• [Prompt]: Your answer must be an exact copy of every record.

• [Dataset entries]:
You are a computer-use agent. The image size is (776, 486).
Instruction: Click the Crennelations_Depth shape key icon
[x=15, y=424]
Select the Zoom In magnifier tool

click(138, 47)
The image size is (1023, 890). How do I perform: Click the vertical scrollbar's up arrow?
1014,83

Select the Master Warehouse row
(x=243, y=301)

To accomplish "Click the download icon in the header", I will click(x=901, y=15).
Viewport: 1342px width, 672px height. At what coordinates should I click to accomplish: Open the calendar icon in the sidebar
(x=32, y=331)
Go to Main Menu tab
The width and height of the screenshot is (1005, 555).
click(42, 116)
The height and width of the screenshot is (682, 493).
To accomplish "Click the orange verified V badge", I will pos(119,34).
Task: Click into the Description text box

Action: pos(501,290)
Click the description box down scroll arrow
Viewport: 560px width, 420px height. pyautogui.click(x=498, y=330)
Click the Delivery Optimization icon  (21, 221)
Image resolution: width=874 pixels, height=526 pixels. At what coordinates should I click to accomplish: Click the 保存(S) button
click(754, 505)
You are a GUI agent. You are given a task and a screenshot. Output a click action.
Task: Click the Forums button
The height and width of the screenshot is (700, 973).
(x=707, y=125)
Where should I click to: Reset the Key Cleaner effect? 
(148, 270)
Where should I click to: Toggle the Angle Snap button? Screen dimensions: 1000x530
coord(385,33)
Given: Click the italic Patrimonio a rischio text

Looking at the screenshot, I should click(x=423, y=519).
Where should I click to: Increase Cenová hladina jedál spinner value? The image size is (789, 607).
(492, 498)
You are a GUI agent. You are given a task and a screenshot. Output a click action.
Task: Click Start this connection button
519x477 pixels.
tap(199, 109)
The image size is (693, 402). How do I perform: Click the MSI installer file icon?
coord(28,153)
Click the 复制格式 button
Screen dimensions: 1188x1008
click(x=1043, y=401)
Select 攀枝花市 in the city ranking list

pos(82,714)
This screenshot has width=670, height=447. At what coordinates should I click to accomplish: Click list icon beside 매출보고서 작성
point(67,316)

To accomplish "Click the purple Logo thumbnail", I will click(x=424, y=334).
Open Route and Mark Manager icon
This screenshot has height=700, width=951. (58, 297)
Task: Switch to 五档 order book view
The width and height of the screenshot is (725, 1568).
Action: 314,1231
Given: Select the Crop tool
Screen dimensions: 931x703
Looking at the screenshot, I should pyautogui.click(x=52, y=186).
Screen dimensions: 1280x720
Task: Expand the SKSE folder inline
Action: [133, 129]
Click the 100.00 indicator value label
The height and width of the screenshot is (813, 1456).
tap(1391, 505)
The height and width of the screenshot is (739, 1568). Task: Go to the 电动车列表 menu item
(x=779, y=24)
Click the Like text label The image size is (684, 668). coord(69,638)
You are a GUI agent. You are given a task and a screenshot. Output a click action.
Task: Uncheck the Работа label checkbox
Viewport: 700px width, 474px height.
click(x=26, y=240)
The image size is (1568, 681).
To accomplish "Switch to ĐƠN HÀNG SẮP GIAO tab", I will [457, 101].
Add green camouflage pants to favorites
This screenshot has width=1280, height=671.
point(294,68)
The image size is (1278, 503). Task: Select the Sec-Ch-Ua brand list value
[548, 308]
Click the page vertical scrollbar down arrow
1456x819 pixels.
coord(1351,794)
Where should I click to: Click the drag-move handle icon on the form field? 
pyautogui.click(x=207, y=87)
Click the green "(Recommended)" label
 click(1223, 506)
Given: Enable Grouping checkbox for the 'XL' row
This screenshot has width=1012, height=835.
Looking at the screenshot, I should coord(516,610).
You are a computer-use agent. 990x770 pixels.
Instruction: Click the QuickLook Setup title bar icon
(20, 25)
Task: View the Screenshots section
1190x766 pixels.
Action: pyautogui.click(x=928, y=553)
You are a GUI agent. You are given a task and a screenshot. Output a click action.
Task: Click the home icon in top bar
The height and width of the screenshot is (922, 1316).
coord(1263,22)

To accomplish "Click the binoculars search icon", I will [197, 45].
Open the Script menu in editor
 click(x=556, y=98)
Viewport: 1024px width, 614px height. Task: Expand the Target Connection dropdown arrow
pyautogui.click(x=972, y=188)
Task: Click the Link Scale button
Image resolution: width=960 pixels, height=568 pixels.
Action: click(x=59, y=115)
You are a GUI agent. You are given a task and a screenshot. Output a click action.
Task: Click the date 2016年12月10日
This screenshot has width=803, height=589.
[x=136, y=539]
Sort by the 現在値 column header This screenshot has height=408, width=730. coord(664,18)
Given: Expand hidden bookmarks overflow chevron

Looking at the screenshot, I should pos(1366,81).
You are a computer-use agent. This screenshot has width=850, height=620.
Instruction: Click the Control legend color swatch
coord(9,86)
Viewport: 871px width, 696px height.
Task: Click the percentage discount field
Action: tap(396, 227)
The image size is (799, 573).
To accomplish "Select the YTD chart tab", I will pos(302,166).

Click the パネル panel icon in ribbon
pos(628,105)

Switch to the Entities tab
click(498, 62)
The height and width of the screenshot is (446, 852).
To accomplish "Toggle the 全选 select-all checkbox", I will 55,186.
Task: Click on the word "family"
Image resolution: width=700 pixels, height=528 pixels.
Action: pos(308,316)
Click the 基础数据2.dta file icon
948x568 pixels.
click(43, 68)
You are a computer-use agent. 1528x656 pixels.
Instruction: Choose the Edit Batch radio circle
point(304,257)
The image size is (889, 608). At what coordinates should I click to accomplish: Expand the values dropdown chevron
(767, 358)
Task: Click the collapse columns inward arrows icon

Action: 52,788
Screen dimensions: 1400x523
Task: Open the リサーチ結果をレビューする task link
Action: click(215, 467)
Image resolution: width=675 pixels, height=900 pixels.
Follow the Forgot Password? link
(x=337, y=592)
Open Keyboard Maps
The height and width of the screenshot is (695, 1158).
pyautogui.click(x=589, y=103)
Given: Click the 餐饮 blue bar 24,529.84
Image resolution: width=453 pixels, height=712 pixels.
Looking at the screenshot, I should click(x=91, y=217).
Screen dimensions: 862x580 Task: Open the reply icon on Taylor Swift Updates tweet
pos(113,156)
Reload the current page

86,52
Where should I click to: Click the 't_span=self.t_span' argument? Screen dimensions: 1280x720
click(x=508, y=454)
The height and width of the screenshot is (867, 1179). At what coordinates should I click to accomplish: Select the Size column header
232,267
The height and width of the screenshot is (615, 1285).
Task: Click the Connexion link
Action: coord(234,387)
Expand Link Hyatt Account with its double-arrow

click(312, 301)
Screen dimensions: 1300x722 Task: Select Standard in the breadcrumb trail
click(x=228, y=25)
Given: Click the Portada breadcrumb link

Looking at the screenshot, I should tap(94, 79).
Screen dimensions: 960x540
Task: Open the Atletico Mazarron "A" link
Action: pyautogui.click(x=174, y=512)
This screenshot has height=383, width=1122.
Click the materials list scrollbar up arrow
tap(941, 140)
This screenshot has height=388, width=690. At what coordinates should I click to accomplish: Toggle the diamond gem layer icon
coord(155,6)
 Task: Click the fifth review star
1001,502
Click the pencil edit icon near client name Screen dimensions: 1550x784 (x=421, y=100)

• [Exercise output]:
You are a computer-use agent. The image size is (776, 486).
Instruction: Click the Crennelations_Depth shape key icon
[x=15, y=424]
Select the Zoom In magnifier tool

click(138, 47)
The image size is (1023, 890). How do I perform: Click the vertical scrollbar's up arrow?
1014,83

Select the Master Warehouse row
(x=243, y=301)

To accomplish "Click the download icon in the header", I will click(x=901, y=15).
Viewport: 1342px width, 672px height. At what coordinates should I click to accomplish: Open the calendar icon in the sidebar
(x=32, y=331)
Go to Main Menu tab
The width and height of the screenshot is (1005, 555).
click(42, 116)
The height and width of the screenshot is (682, 493).
To accomplish "Click the orange verified V badge", I will pos(119,34).
Task: Click into the Description text box

Action: pos(501,290)
Click the description box down scroll arrow
Viewport: 560px width, 420px height. pyautogui.click(x=498, y=330)
Click the Delivery Optimization icon  (21, 221)
Image resolution: width=874 pixels, height=526 pixels. At what coordinates should I click to accomplish: Click the 保存(S) button
click(754, 505)
You are a GUI agent. You are given a task and a screenshot. Output a click action.
Task: Click the Forums button
The height and width of the screenshot is (700, 973).
(x=707, y=125)
Where should I click to: Reset the Key Cleaner effect? 
(148, 270)
Where should I click to: Toggle the Angle Snap button? Screen dimensions: 1000x530
coord(385,33)
Given: Click the italic Patrimonio a rischio text

Looking at the screenshot, I should click(x=423, y=519).
Where should I click to: Increase Cenová hladina jedál spinner value? The image size is (789, 607).
(492, 498)
You are a GUI agent. You are given a task and a screenshot. Output a click action.
Task: Click Start this connection button
519x477 pixels.
tap(199, 109)
The image size is (693, 402). How do I perform: Click the MSI installer file icon?
coord(28,153)
Click the 复制格式 button
Screen dimensions: 1188x1008
click(x=1043, y=401)
Select 攀枝花市 in the city ranking list

pos(82,714)
This screenshot has width=670, height=447. At what coordinates should I click to accomplish: Click list icon beside 매출보고서 작성
point(67,316)

To accomplish "Click the purple Logo thumbnail", I will click(x=424, y=334).
Open Route and Mark Manager icon
This screenshot has height=700, width=951. (58, 297)
Task: Switch to 五档 order book view
The width and height of the screenshot is (725, 1568).
Action: 314,1231
Given: Select the Crop tool
Screen dimensions: 931x703
Looking at the screenshot, I should pyautogui.click(x=52, y=186).
Screen dimensions: 1280x720
Task: Expand the SKSE folder inline
Action: [133, 129]
Click the 100.00 indicator value label
The height and width of the screenshot is (813, 1456).
tap(1391, 505)
The height and width of the screenshot is (739, 1568). Task: Go to the 电动车列表 menu item
(x=779, y=24)
Click the Like text label The image size is (684, 668). coord(69,638)
You are a GUI agent. You are given a task and a screenshot. Output a click action.
Task: Uncheck the Работа label checkbox
Viewport: 700px width, 474px height.
click(x=26, y=240)
The image size is (1568, 681).
To accomplish "Switch to ĐƠN HÀNG SẮP GIAO tab", I will [457, 101].
Add green camouflage pants to favorites
This screenshot has width=1280, height=671.
point(294,68)
The image size is (1278, 503). Task: Select the Sec-Ch-Ua brand list value
[548, 308]
Click the page vertical scrollbar down arrow
1456x819 pixels.
coord(1351,794)
Where should I click to: Click the drag-move handle icon on the form field? 
pyautogui.click(x=207, y=87)
Click the green "(Recommended)" label
 click(1223, 506)
Given: Enable Grouping checkbox for the 'XL' row
This screenshot has width=1012, height=835.
Looking at the screenshot, I should coord(516,610).
You are a computer-use agent. 990x770 pixels.
Instruction: Click the QuickLook Setup title bar icon
(20, 25)
Task: View the Screenshots section
1190x766 pixels.
Action: pyautogui.click(x=928, y=553)
You are a GUI agent. You are given a task and a screenshot. Output a click action.
Task: Click the home icon in top bar
The height and width of the screenshot is (922, 1316).
coord(1263,22)

To accomplish "Click the binoculars search icon", I will [197, 45].
Open the Script menu in editor
 click(x=556, y=98)
Viewport: 1024px width, 614px height. Task: Expand the Target Connection dropdown arrow
pyautogui.click(x=972, y=188)
Task: Click the Link Scale button
Image resolution: width=960 pixels, height=568 pixels.
Action: click(x=59, y=115)
You are a GUI agent. You are given a task and a screenshot. Output a click action.
Task: Click the date 2016年12月10日
This screenshot has width=803, height=589.
[x=136, y=539]
Sort by the 現在値 column header This screenshot has height=408, width=730. coord(664,18)
Given: Expand hidden bookmarks overflow chevron

Looking at the screenshot, I should pos(1366,81).
You are a computer-use agent. This screenshot has width=850, height=620.
Instruction: Click the Control legend color swatch
coord(9,86)
Viewport: 871px width, 696px height.
Task: Click the percentage discount field
Action: tap(396, 227)
The image size is (799, 573).
To accomplish "Select the YTD chart tab", I will pos(302,166).

Click the パネル panel icon in ribbon
pos(628,105)

Switch to the Entities tab
click(498, 62)
The height and width of the screenshot is (446, 852).
To accomplish "Toggle the 全选 select-all checkbox", I will 55,186.
Task: Click on the word "family"
Image resolution: width=700 pixels, height=528 pixels.
Action: pos(308,316)
Click the 基础数据2.dta file icon
948x568 pixels.
click(43, 68)
You are a computer-use agent. 1528x656 pixels.
Instruction: Choose the Edit Batch radio circle
point(304,257)
The image size is (889, 608). At what coordinates should I click to accomplish: Expand the values dropdown chevron
(767, 358)
Task: Click the collapse columns inward arrows icon

Action: 52,788
Screen dimensions: 1400x523
Task: Open the リサーチ結果をレビューする task link
Action: click(215, 467)
Image resolution: width=675 pixels, height=900 pixels.
Follow the Forgot Password? link
(x=337, y=592)
Open Keyboard Maps
The height and width of the screenshot is (695, 1158).
pyautogui.click(x=589, y=103)
Given: Click the 餐饮 blue bar 24,529.84
Image resolution: width=453 pixels, height=712 pixels.
Looking at the screenshot, I should click(x=91, y=217).
Screen dimensions: 862x580 Task: Open the reply icon on Taylor Swift Updates tweet
pos(113,156)
Reload the current page

86,52
Where should I click to: Click the 't_span=self.t_span' argument? Screen dimensions: 1280x720
click(x=508, y=454)
The height and width of the screenshot is (867, 1179). At what coordinates should I click to accomplish: Select the Size column header
232,267
The height and width of the screenshot is (615, 1285).
Task: Click the Connexion link
Action: coord(234,387)
Expand Link Hyatt Account with its double-arrow

click(312, 301)
Screen dimensions: 1300x722 Task: Select Standard in the breadcrumb trail
click(x=228, y=25)
Given: Click the Portada breadcrumb link

Looking at the screenshot, I should tap(94, 79).
Screen dimensions: 960x540
Task: Open the Atletico Mazarron "A" link
Action: pyautogui.click(x=174, y=512)
This screenshot has height=383, width=1122.
Click the materials list scrollbar up arrow
tap(941, 140)
This screenshot has height=388, width=690. At what coordinates should I click to accomplish: Toggle the diamond gem layer icon
coord(155,6)
 Task: Click the fifth review star
1001,502
Click the pencil edit icon near client name Screen dimensions: 1550x784 (x=421, y=100)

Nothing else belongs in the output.